Blumenfeld acknowledged that. "The environment does not know political boundaries. It was created in a presidency of the Republican Party. And we need to encourage that bipartisan support." (Forty years ago by President Richard M. Nixon, by the way. I still have my "Nixon Now More Than Ever" button.)

Blumenthal did say that comes with "huge political risk," but underlined the importance of forging political common ground to solve the increasingly complex and costly environmental issues associated with our current love affair with fossil fuels.

I'm as much of the problem as anyone. I enjoy a comfortable temperature in my office and at home and drive a car, but then I live in California which has a one-person, one-car requirement. I love the gasoline engine. There's nothing like the sound of my 1974 Superbeetle wasting some kid's tuner.

Schwarzenegger took up the challenge of encouraging clean energy when many leaders let the issue slip down their list of priorities. Arguably, it's a sure-fire winner with jobs, reduced reliance on smog-creating technologies and energy Independence as just some of the incentives.

But change is not easy. Corporations rely on energy delivery systems based on refined oil. It's cheap, it works and it's still available, despite resources everyone knows to be finite. And fracking for natural gas has unearthed massive potential domestic reserves. (An aside: I tend to believe natural gas to be a clean fuel, but then I'm from Alaska.)

Future leaders will have to take up the cause. Consumers also can do their parts by embracing the recent wave of energy efficiency products on store shelves and realizing that smart meters can be used for good, not evil.

In his speech accepting the EPA award, Schwarzenegger talked about blanketing the many warehouses in the state with solar panels, being annoyed with China about bragging about its wind-power efforts and California's clean-tech accomplishments.

On the subject of China, he won a round of applause when he said, "So now we broke ground on the biggest in the world and it's bigger, much bigger than theirs, so I'm very happy about that."

The governor said California has out-sized pull. "We are this little, tiny spot but the power of influence that we have is an equivalent of a whole continent," he said.

We should keep that in mind. Here at SJVCEO offices, we recently experienced an example of the increasing interest in energy efficiency.
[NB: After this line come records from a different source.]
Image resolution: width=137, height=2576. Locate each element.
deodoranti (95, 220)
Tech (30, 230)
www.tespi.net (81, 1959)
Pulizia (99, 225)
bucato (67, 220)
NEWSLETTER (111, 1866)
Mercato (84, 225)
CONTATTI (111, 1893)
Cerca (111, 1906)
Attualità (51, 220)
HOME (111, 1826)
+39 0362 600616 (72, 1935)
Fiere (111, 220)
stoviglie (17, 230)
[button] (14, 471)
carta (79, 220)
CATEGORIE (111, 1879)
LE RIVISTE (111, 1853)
Co-workers Courtney Kalashian and Maureen Hoff were so successful with a program exchanging old incandescent Christmas lights for strings using light-emitting diodes, which use 70 percent less electricity, that people snapped them all up way faster than expected and keep calling for more.

How the movement to embrace energy efficiency and clean energy will unfold is anybody's guess. My compatriot and fellow ex-newsman Sanford Nax and I talk about this subject continually.

Our topics often concern the future of the industry at large and when it will reach mainstream. Some say it has the potential of an economic gold, or green, rush. Big opportunities. Big jobs.

Yeah, right. Where are they?

So while we ponder such topics, we'll think about people like the outgoing governor of this sunny state of California and wonder what's to come and who will head up the charge to wean this nation from the incredibly costly overseas crude.